### Work instructions
Arrange everything from the line containing "Where should I click to: Click the 'Architecture'" down to the line containing "click(732, 343)" in the items below, both included, as a Markdown table with columns Entry and Content. Skip blank lines and leave the pictures out.

--

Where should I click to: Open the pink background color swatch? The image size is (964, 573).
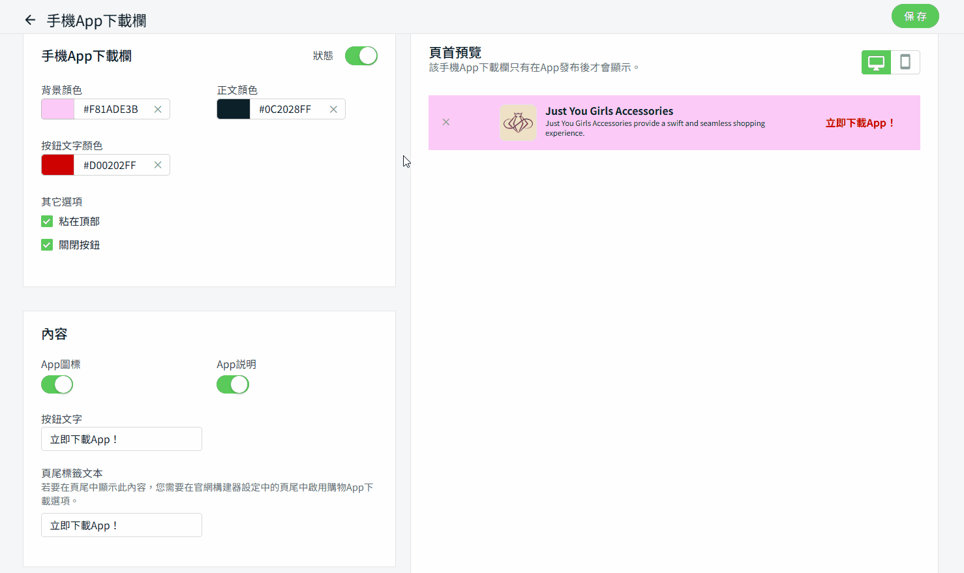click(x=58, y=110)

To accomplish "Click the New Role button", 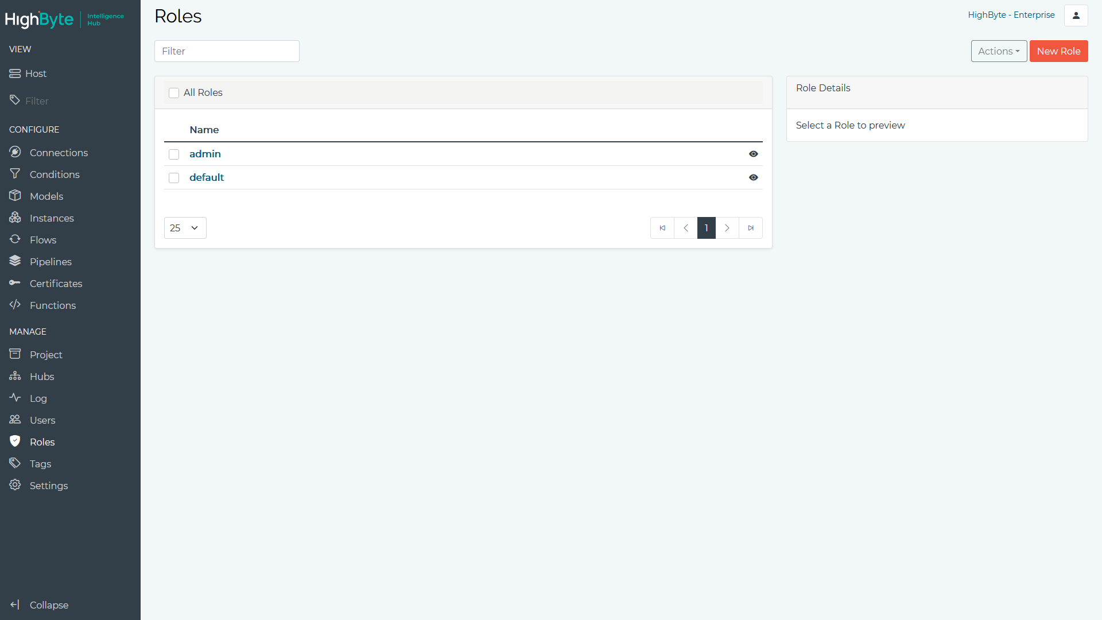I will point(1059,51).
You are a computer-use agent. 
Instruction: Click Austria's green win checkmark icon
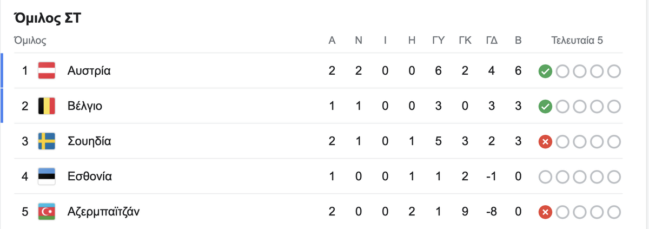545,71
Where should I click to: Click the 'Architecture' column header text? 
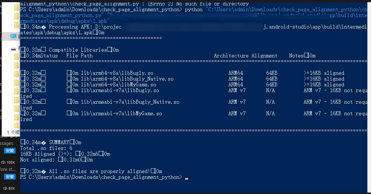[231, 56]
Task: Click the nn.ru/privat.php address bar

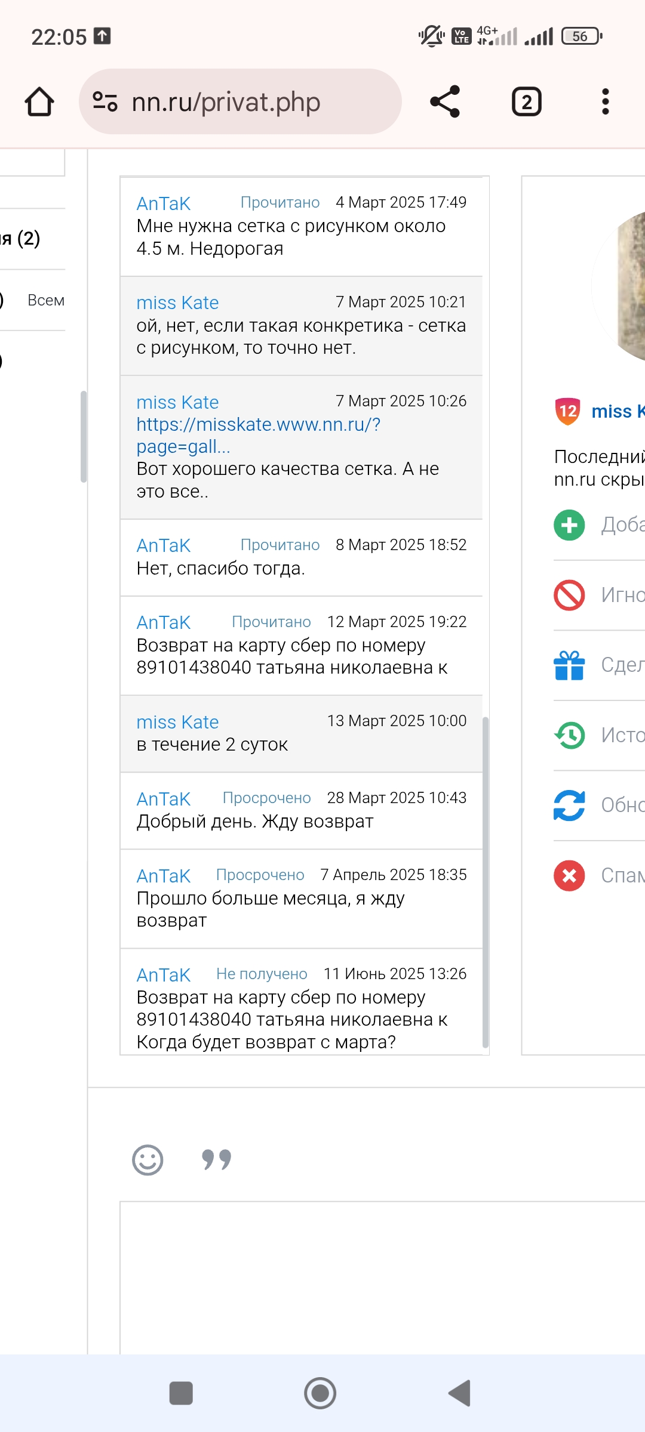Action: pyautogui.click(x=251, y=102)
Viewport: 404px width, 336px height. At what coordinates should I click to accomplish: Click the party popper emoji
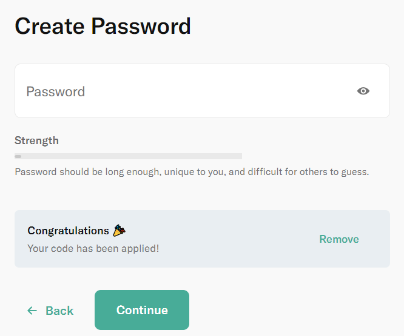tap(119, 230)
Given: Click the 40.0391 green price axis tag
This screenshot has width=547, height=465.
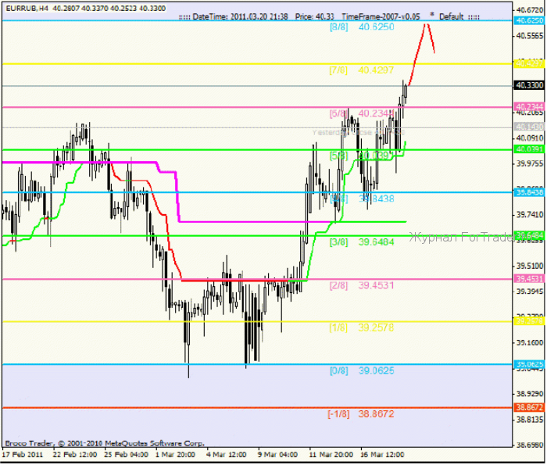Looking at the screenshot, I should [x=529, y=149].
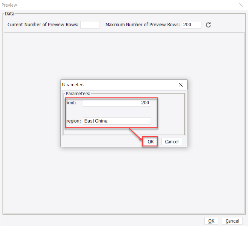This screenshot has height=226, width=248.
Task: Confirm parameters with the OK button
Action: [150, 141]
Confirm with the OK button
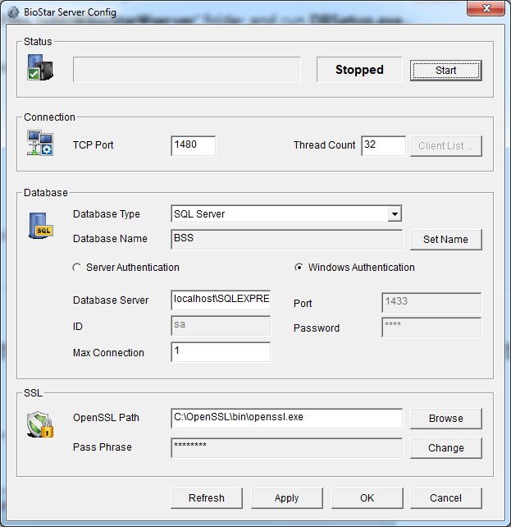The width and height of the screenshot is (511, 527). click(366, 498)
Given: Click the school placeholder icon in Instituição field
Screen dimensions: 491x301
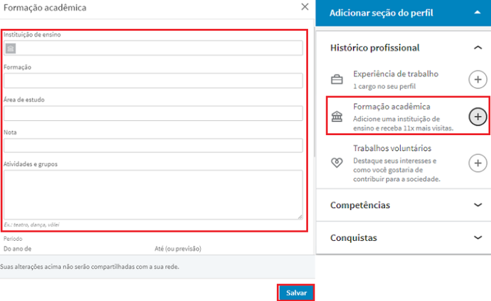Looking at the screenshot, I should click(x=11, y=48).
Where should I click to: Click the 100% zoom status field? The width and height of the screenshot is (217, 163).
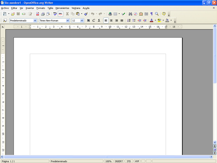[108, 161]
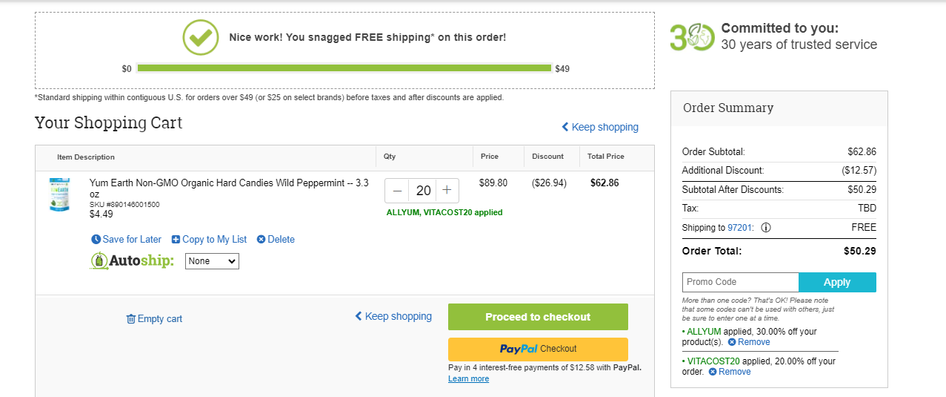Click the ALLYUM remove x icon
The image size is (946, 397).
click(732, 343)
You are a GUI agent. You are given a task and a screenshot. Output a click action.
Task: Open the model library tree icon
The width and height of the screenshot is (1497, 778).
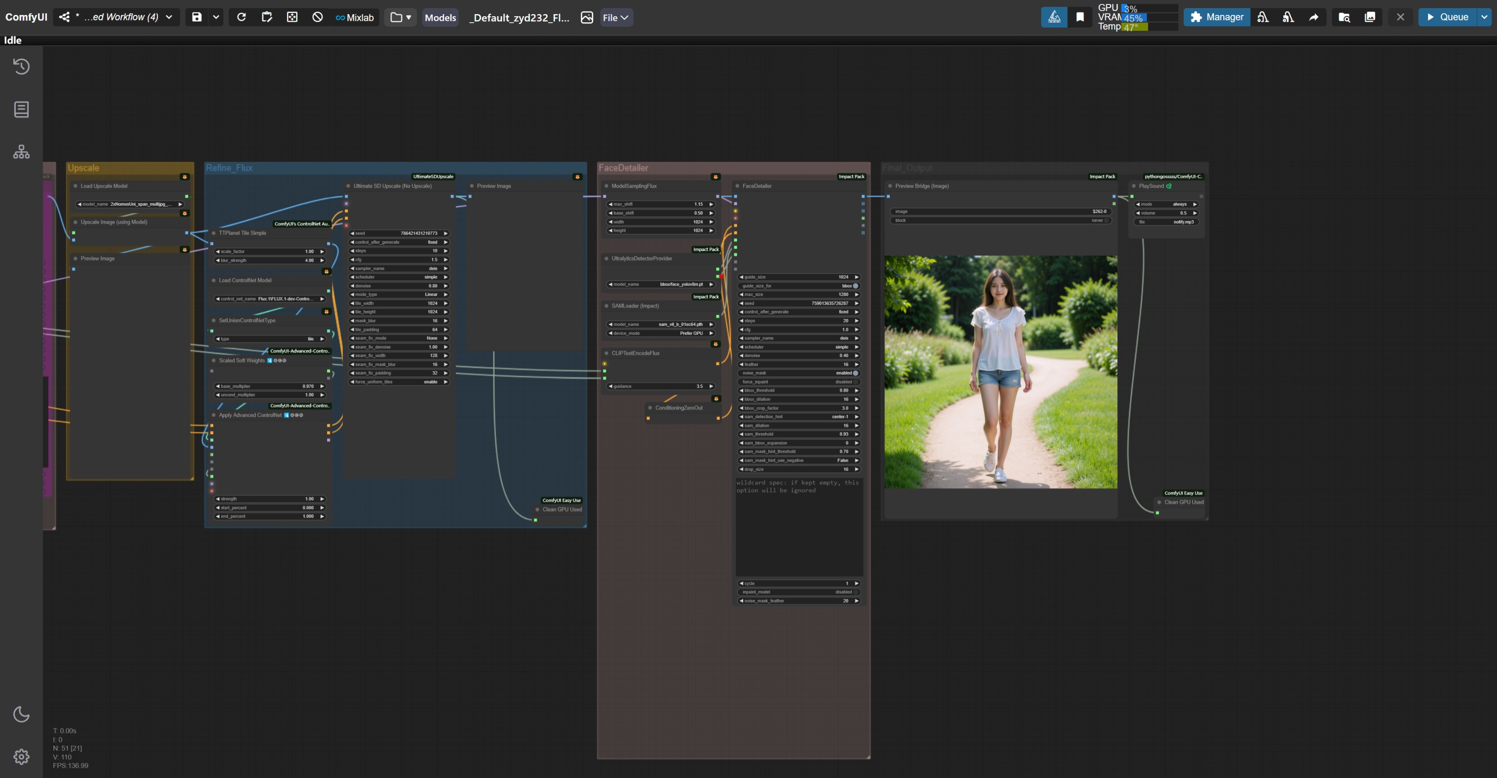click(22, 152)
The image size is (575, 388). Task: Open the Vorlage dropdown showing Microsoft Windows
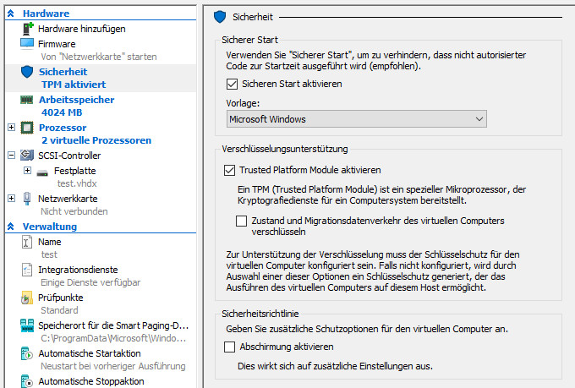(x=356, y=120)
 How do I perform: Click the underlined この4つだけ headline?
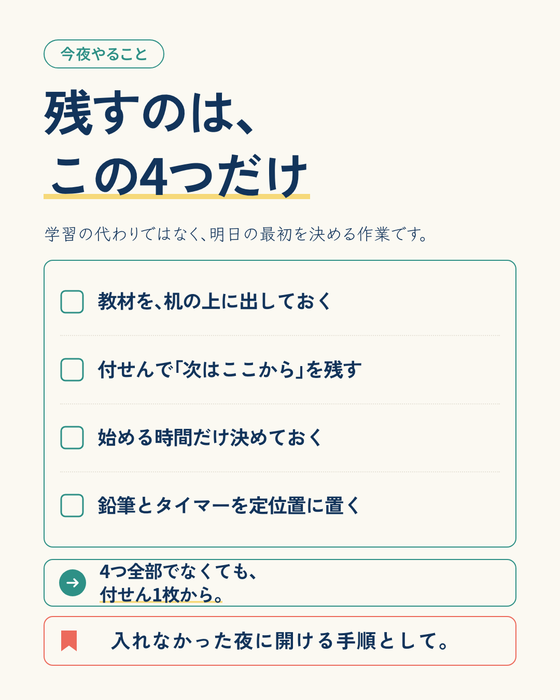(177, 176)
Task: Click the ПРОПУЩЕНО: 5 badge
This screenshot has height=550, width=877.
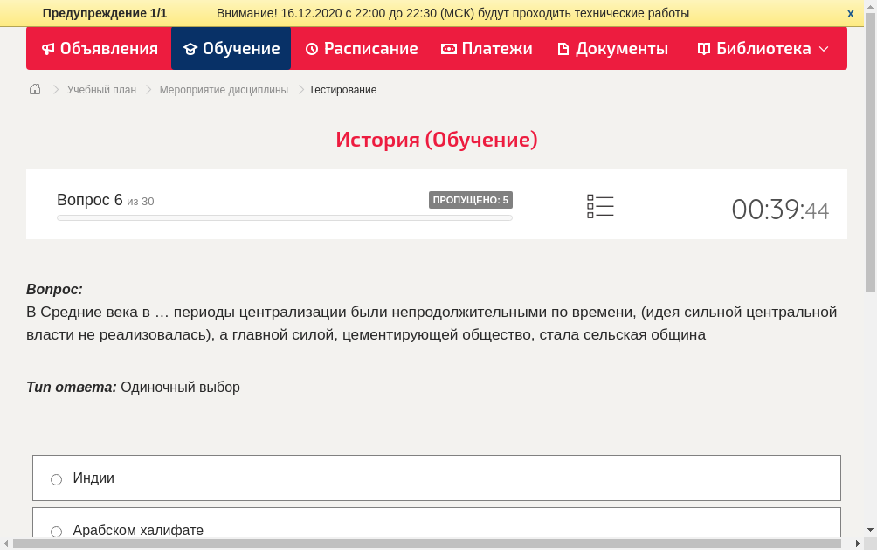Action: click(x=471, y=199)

--

### Response to this task
| Entry | Content |
|---|---|
| 1 | Where should I click to: Click the 'Architecture' column header text?  |
| 2 | [231, 56] |
| 3 | Task: Click the nn.ru/privat.php address bar |
| 4 | Action: pyautogui.click(x=251, y=102) |
| 5 | Viewport: 404px width, 336px height. At what coordinates should I click to accomplish: Click the party popper emoji |
| 6 | tap(119, 230) |
| 7 | Given: Click the 40.0391 green price axis tag |
| 8 | This screenshot has width=547, height=465. |
| 9 | Looking at the screenshot, I should [x=529, y=149]. |
| 10 | This screenshot has height=226, width=248. |
| 11 | Task: Confirm parameters with the OK button |
| 12 | Action: [150, 141] |
| 13 | Confirm with the OK button |
| 14 | The width and height of the screenshot is (511, 527). click(366, 498) |
| 15 | Given: Click the school placeholder icon in Instituição field |
| 16 | Screen dimensions: 491x301 |
| 17 | Looking at the screenshot, I should click(x=11, y=48). |
| 18 | Where should I click to: Click the 100% zoom status field? The width and height of the screenshot is (217, 163). |
| 19 | [108, 161] |
| 20 | Click the ALLYUM remove x icon |
| 21 | The image size is (946, 397). |
| 22 | click(732, 343) |